"Nature Girl" - читать интересную книгу автора (Hiaasen Carl)

Twenty

In the summary of his report for the Smithsonian Institution, the Rev. Clay MacCauley thoughtfully editorialized about future relations between the Seminoles and the white settlers who by 1880 were flooding into Florida. The ethnologist foresaw that “great and rapid change” was inevitable, and that the Seminole was “about to enter a future unlike any past he has known.” MacCauley argued for justice and fairness in dealing with the tribe, so that the young braves would be friendlier toward whites than their jaded, battle-weary elders. It was the minister’s hope that the Indians might in a climate of peaceful cooperation forget “their tragic past,” but he warned that angering them could be a costly blunder.

Now that he can no longer retreat, MacCauley wrote, now that he can no longer successfully contend, now that he is to be forced into close, unavoidable contact with men he has known only as enemies, what will he become?

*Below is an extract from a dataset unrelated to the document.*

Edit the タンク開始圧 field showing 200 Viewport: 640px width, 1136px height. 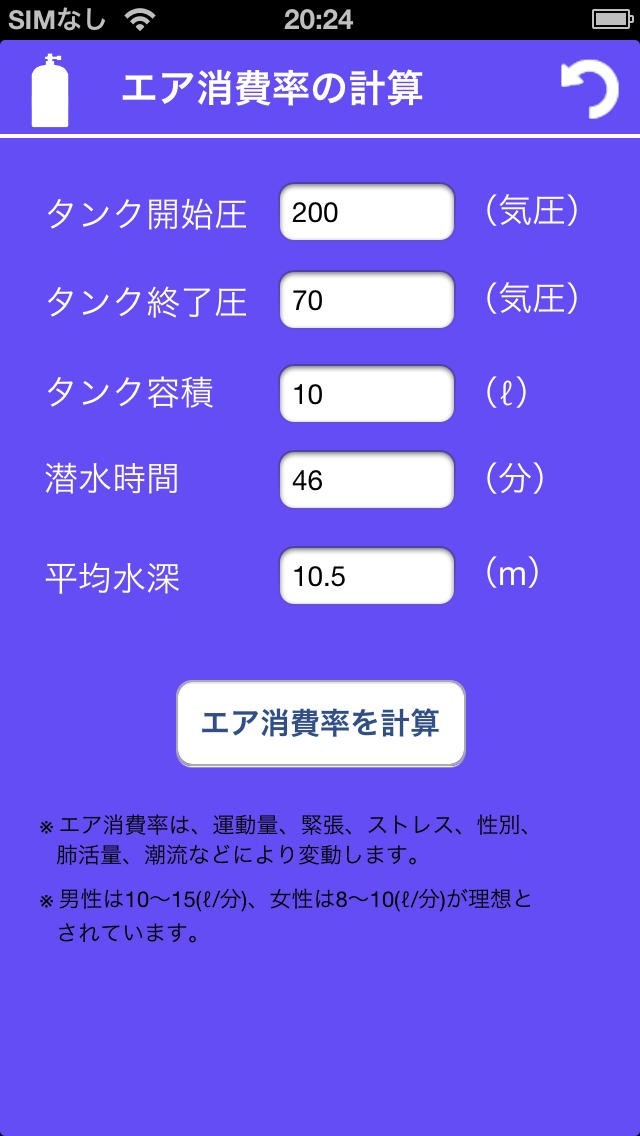367,212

A gambling tycoon like my uncle Tommy, thought Sammy Tigertail, recalling the passage. Or a fucked-up half-breed like me.

He was pondering the irony of MacCauley’s question while Gillian made love to him. It was the closest-possible contact one could have with a white person, and indeed it seemed unavoidable. Sammy Tigertail believed the pacifist preacher would have approved of what he and Gillian were doing-the conciliatory spirit of the act, if not some of the boisterously subjugating positions. It’s better than smoking a damn peace pipe, he thought.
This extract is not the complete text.